Mozilla Firefox based Spiders
Web Spider applications have a multitude of possible applications ranging from search indexes, web site quality assurance testing to testing browser implementations. This article introduces an improved mozilla-based Web Spider application framework which can be adapted for many different uses.
- What's New
- Install Spider
- CSpider.js - A New and Improved Spider Framework
- Spider - A Mozilla Firefox Application based upon CSpider.js
- Real World Applications of Spider
- Links and Stuff
In Web Site Quality Assurance Testing using Mozilla, I introduced the use of a mozilla-based web-spider application called CSpider to perform web site quality assurance. CSpider was based upon work I originally published on DevEdge. While the application did provide useful information for quality assurance testing, it did have a number of limitations which became more and more apparent to me as I used it to test web sites for compatibility with Mozilla-based browsers. Some of the limitations in the older versions are an inability to handle web pages which use "frame-busting" javascript to break out of html framesets, overly complicated and buggy logic for handling page loading and a lack of clarity in how the user-defined spider "event handlers" could be used to extend the basic framework.

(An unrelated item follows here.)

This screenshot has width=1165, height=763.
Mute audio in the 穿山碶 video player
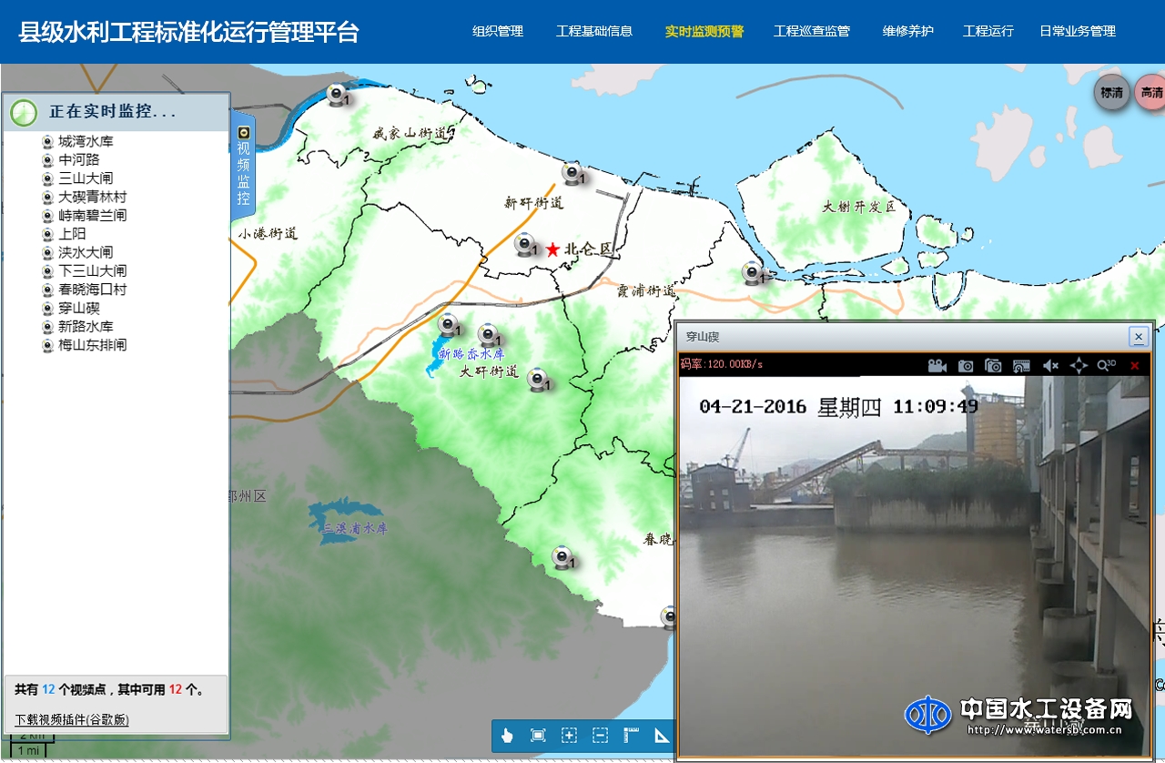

Spider eliminates the limitations of the earlier version by separating
the cross-browser JavaScript Class CSpider
and implementing a basic framework for implementing spider applications
in Mozilla for HTML, Remote XUL and Chrome applications.
CSpider.js - A New and Improved Spider Framework
The new version of the CSpider framework ( manpage, JavaScript Source) incorporates a number of changes over the older versions. It includes a different 'state' transition scheme which simplifies handling page loading as well as abstracts the actual means of loading new pages thereby removing its dependency on a particular page loading implementation. The basic framework is written in a cross-browser fashion and could be used to create spidering applications for any reasonably competent browser.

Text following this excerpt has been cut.